_The exercise_
Lay out every line of the items below as a JSON list of strings, one string per line, with blank lines skipped. Leave the pictures out.

_Input_
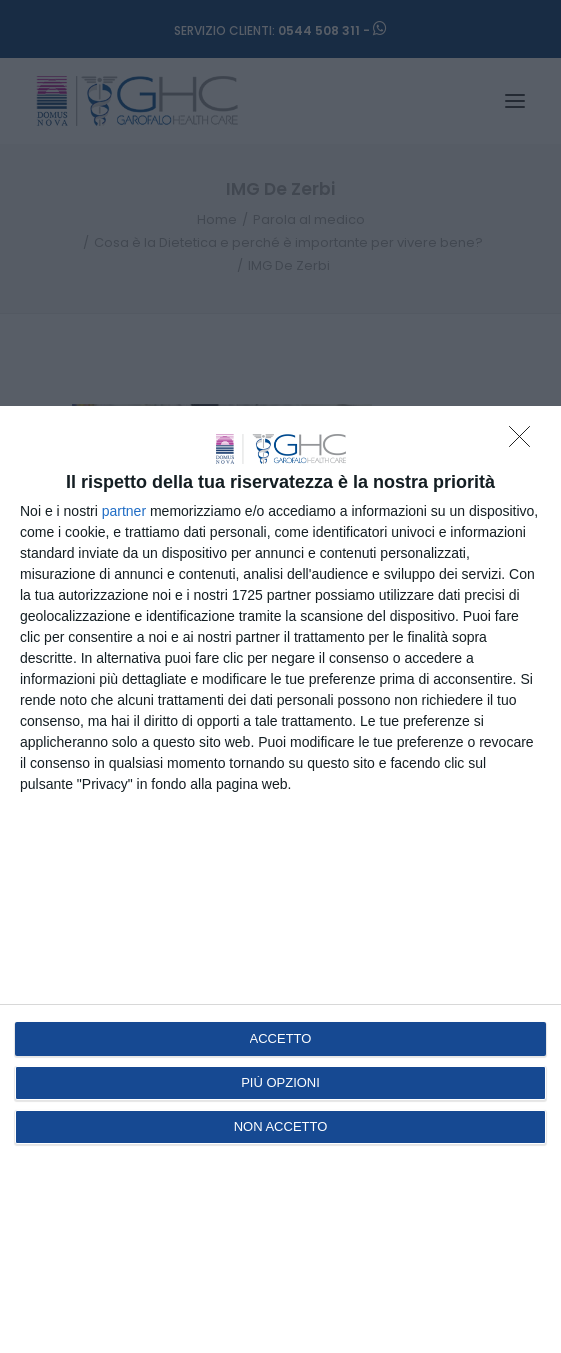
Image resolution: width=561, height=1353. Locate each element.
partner (124, 511)
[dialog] (280, 879)
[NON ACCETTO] (525, 442)
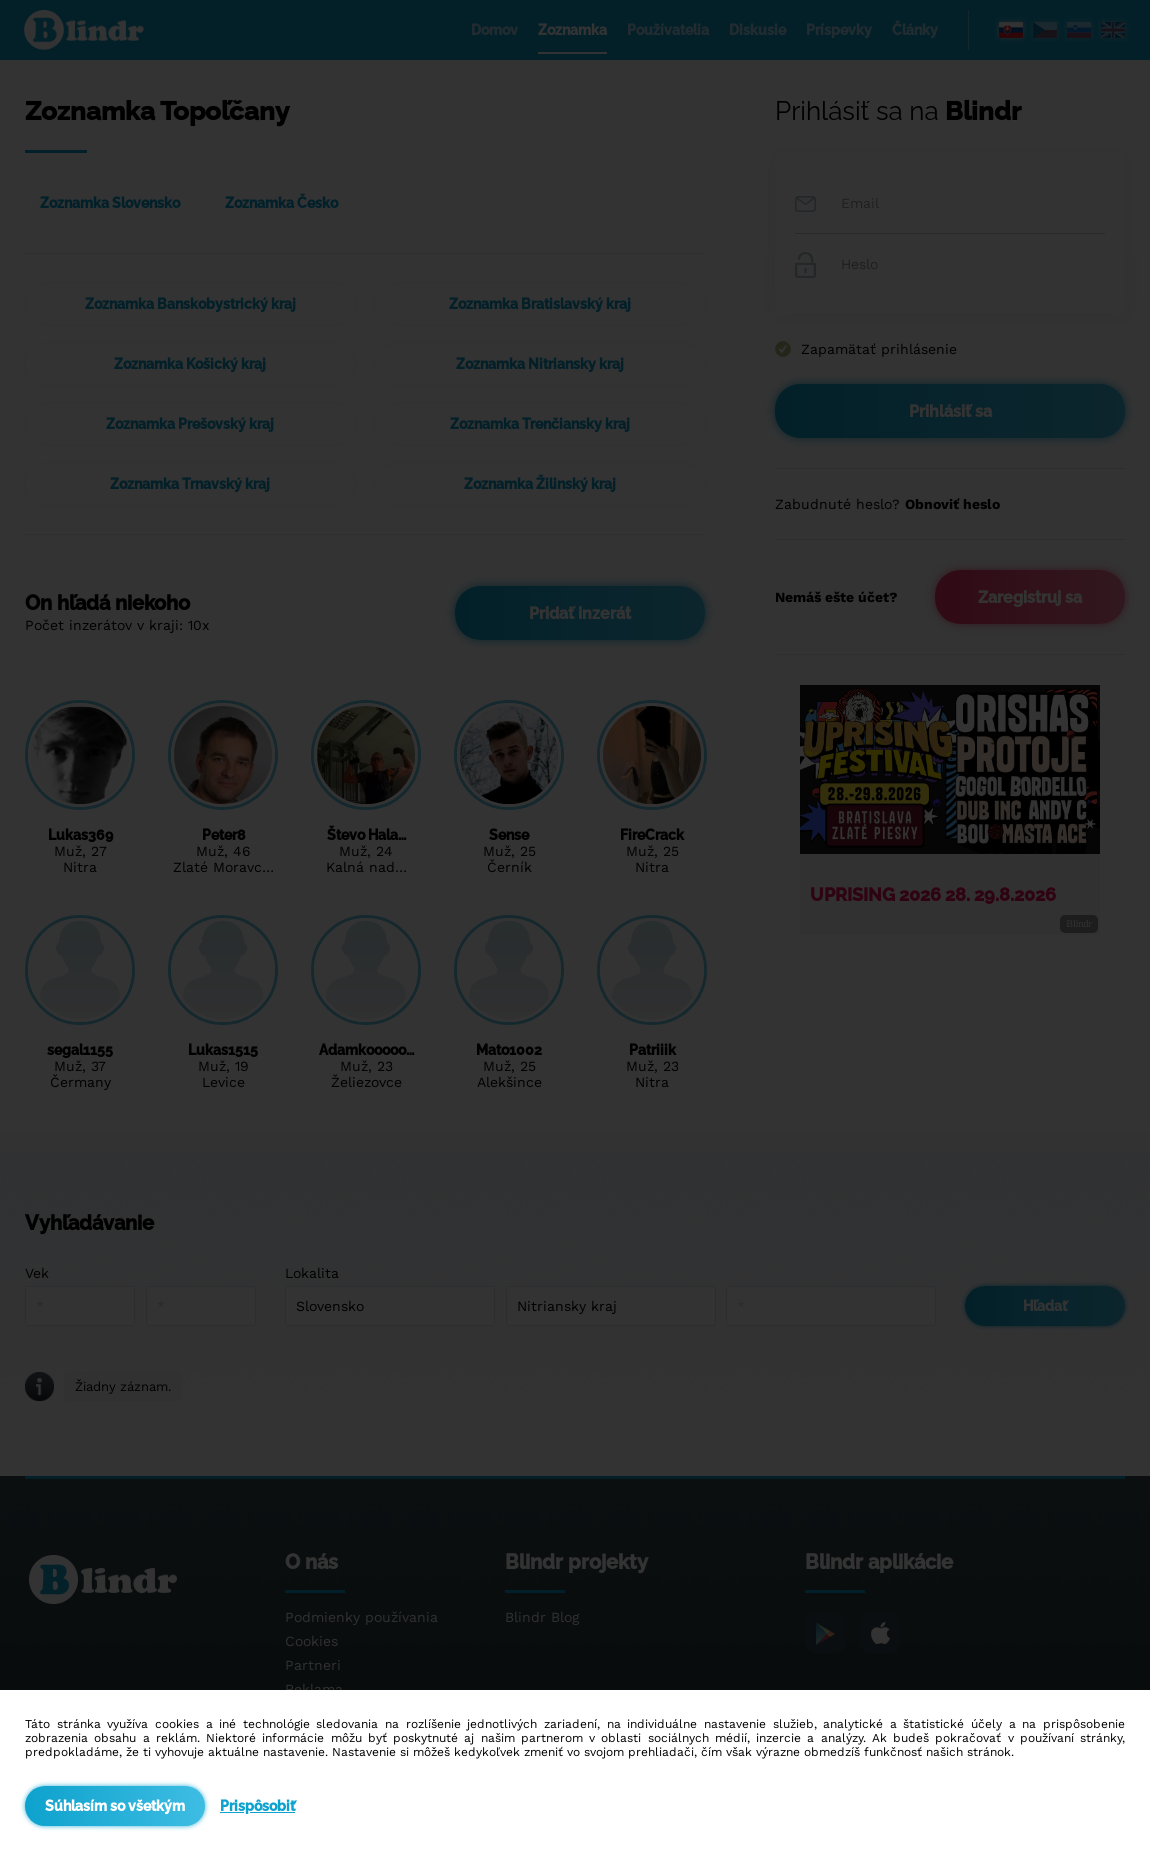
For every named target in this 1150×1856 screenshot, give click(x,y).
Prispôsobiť (257, 1806)
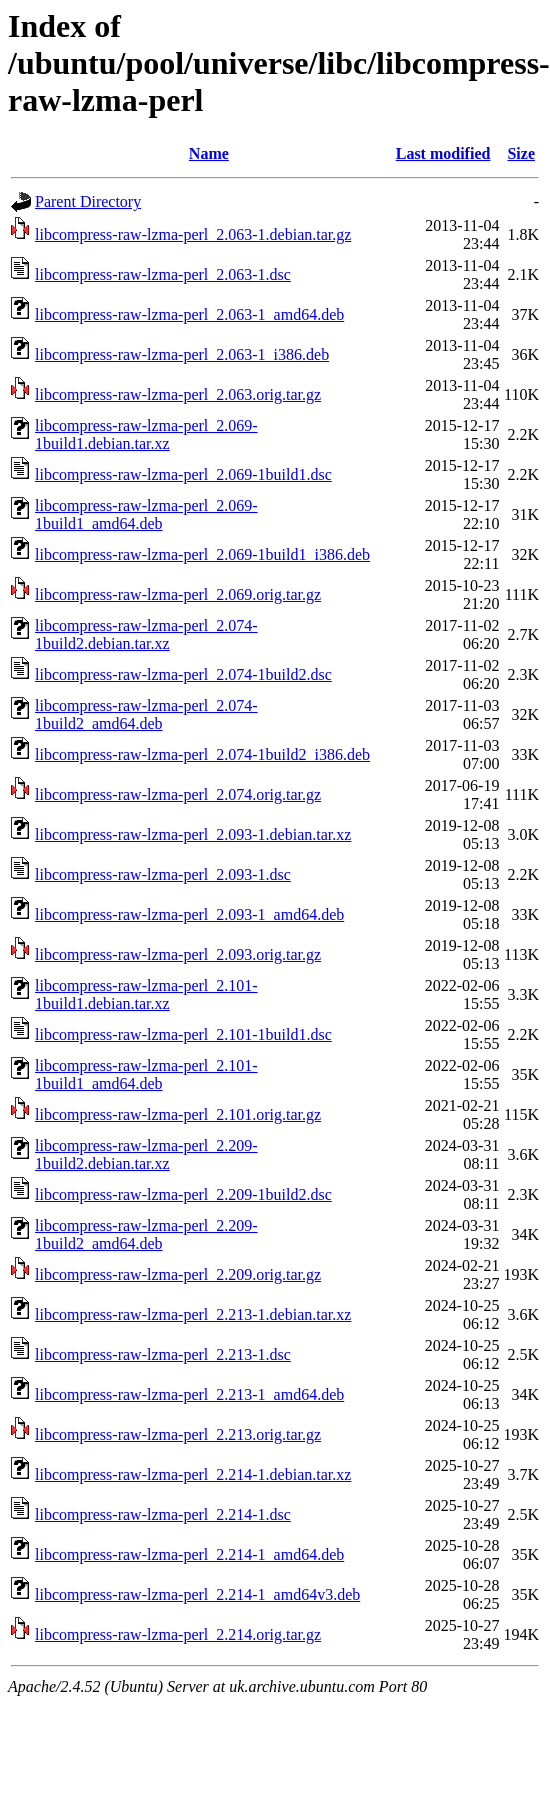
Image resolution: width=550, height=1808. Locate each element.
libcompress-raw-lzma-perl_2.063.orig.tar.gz (178, 394)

_Exercise response_
[
  "Image resolution: width=561, height=1353. Locate each element.",
  "partner (124, 511)",
  "[dialog] (280, 879)",
  "[NON ACCETTO] (525, 442)",
  "For every named target in this 1150×1856 screenshot, give click(x,y).",
  "Prispôsobiť (257, 1806)",
  "Image resolution: width=550, height=1808. Locate each element.",
  "libcompress-raw-lzma-perl_2.063.orig.tar.gz (178, 394)"
]